[Item-finding records]
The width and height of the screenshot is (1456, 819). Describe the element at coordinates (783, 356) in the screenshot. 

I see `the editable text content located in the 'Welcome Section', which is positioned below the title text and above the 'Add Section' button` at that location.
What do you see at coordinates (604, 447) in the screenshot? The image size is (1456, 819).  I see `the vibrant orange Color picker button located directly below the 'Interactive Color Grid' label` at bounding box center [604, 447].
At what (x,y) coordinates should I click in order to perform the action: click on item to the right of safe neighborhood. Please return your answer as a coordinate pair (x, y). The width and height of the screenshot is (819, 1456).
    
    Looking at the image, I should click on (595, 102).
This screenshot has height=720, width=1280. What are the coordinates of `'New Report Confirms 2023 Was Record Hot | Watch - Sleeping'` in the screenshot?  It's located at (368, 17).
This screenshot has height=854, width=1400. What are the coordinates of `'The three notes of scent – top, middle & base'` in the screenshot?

What the task requires ::
Replace every "screenshot" in the rows above with "page" and change nothing else.

Task output ::
The width and height of the page is (1456, 819). Describe the element at coordinates (783, 356) in the page. 

I see `the editable text content located in the 'Welcome Section', which is positioned below the title text and above the 'Add Section' button` at that location.
What do you see at coordinates (604, 447) in the page? The image size is (1456, 819).  I see `the vibrant orange Color picker button located directly below the 'Interactive Color Grid' label` at bounding box center [604, 447].
At what (x,y) coordinates should I click in order to perform the action: click on item to the right of safe neighborhood. Please return your answer as a coordinate pair (x, y). The width and height of the page is (819, 1456).
    
    Looking at the image, I should click on (595, 102).
This page has height=720, width=1280. What are the coordinates of `'New Report Confirms 2023 Was Record Hot | Watch - Sleeping'` in the page?  It's located at (368, 17).
This page has height=854, width=1400. What are the coordinates of `'The three notes of scent – top, middle & base'` in the page?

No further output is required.